RECORDS FOR THIS EXERCISE: Begin

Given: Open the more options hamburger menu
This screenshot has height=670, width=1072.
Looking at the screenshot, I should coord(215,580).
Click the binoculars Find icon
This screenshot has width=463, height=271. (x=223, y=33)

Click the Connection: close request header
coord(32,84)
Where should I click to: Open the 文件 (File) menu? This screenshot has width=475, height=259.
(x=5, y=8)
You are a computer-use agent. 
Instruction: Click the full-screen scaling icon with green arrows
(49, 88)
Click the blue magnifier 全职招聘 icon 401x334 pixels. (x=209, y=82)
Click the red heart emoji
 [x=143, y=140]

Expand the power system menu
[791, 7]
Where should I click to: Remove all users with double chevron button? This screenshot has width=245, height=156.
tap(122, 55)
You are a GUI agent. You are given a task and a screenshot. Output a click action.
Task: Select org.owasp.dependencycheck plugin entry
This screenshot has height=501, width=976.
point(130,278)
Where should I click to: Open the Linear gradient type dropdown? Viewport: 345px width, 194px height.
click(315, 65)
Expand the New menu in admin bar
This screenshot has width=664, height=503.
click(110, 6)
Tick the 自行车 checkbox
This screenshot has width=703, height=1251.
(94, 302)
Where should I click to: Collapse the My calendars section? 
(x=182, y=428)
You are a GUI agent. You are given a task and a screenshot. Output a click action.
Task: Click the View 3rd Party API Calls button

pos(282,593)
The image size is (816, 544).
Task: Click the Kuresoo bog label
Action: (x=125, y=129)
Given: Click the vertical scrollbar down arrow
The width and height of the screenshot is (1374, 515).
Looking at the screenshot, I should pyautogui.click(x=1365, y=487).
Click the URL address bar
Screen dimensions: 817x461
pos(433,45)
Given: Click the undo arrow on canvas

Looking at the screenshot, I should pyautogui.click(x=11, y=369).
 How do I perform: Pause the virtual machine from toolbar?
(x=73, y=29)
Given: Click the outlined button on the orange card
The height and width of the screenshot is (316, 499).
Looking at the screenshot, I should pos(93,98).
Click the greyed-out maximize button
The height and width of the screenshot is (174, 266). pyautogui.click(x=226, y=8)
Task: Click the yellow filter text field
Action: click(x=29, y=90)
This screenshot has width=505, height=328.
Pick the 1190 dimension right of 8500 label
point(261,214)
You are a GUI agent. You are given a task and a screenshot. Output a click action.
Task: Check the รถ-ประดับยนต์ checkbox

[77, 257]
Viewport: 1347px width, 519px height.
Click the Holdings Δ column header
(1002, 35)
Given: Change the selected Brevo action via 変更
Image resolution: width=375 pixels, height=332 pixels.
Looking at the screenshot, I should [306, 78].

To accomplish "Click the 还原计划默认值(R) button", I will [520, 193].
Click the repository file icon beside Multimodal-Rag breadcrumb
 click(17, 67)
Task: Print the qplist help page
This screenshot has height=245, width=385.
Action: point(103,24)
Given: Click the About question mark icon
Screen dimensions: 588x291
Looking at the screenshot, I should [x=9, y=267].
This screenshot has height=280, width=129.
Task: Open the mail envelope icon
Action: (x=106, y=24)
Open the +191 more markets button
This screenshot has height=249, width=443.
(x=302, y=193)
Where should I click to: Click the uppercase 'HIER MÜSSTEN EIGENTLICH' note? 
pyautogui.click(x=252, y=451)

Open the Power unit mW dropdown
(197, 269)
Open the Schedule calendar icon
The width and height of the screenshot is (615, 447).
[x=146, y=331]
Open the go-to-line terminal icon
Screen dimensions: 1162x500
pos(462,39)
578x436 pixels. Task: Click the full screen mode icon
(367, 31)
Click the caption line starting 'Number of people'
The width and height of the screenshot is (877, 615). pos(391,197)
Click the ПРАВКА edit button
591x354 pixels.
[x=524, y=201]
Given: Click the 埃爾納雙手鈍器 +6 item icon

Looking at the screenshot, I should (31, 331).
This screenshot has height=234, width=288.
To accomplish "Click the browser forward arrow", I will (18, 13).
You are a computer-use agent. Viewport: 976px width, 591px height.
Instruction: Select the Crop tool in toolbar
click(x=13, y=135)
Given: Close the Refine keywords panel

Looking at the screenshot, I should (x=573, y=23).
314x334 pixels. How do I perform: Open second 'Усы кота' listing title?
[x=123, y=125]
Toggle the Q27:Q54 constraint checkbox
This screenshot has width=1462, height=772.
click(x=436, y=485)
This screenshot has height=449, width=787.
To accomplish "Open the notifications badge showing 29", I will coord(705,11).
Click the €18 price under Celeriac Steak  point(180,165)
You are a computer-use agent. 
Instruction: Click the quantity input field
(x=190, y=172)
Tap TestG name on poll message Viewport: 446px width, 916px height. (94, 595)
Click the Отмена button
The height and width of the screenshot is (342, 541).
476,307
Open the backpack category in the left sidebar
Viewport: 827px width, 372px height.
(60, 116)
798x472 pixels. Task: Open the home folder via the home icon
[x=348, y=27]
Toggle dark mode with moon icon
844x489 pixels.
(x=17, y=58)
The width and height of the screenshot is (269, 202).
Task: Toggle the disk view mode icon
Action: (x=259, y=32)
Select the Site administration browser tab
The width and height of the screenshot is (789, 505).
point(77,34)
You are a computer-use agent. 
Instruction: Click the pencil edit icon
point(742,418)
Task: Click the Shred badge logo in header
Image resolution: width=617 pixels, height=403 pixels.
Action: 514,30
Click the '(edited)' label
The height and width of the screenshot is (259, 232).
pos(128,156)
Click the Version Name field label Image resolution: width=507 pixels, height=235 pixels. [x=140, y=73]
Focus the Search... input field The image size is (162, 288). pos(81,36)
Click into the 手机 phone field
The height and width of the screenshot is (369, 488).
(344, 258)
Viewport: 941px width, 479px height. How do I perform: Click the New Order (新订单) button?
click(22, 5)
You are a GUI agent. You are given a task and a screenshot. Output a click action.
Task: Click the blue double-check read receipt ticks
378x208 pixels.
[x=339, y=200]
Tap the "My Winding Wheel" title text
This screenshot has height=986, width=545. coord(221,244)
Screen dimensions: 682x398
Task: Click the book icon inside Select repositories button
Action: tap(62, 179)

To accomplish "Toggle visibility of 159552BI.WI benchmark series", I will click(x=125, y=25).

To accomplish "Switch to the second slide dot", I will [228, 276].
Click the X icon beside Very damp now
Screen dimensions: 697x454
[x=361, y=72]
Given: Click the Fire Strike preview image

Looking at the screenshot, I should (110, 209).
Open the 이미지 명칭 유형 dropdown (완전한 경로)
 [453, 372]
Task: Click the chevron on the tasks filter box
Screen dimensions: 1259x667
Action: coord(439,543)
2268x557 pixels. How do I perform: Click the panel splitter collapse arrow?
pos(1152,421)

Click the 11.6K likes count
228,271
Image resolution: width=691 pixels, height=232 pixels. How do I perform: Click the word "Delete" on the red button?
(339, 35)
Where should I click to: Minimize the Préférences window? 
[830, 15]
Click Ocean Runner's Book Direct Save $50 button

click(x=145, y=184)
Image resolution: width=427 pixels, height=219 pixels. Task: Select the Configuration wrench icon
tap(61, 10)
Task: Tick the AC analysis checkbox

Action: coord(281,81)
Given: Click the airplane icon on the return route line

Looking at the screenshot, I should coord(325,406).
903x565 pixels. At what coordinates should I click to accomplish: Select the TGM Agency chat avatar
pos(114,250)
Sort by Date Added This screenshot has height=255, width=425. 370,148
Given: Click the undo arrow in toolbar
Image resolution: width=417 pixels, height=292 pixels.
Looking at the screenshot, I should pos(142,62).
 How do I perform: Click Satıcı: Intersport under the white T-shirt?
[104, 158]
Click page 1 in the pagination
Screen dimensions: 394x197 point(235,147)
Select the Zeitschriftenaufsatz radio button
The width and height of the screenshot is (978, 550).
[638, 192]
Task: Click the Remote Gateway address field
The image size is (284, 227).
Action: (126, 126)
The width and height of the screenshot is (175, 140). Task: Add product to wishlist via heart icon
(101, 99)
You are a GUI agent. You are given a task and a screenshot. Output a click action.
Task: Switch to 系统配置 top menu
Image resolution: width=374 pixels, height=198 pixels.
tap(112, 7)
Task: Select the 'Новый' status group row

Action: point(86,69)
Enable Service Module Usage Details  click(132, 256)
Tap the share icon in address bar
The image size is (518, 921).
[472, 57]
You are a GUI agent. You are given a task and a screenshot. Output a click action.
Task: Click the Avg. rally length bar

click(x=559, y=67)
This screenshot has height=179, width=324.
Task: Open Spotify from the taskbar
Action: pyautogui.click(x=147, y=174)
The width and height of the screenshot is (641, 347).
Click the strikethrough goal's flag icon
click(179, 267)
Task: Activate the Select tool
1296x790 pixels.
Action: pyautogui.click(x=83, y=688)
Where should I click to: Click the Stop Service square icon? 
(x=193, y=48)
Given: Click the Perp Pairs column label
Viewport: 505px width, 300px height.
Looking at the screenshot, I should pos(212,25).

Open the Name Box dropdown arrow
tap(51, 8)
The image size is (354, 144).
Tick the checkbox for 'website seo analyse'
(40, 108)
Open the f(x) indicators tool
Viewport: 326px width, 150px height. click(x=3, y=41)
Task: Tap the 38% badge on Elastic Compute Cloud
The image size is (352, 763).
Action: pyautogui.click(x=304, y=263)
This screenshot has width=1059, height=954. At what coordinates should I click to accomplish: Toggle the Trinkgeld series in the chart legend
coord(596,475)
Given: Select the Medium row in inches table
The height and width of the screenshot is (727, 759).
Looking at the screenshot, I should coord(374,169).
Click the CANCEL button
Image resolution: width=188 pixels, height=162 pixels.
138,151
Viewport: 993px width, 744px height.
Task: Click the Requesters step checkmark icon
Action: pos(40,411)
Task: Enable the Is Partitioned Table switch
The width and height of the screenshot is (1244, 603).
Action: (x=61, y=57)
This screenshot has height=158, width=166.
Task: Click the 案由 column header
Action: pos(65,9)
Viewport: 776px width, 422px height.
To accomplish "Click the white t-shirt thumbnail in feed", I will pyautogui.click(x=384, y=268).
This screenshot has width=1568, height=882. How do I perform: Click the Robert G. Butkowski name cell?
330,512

RECORDS FOR THIS EXERCISE: End

Every line that contains the string "more" should be copied from the records.

§ RESULT OF THE TASK
Given: Open the more options hamburger menu
Open the +191 more markets button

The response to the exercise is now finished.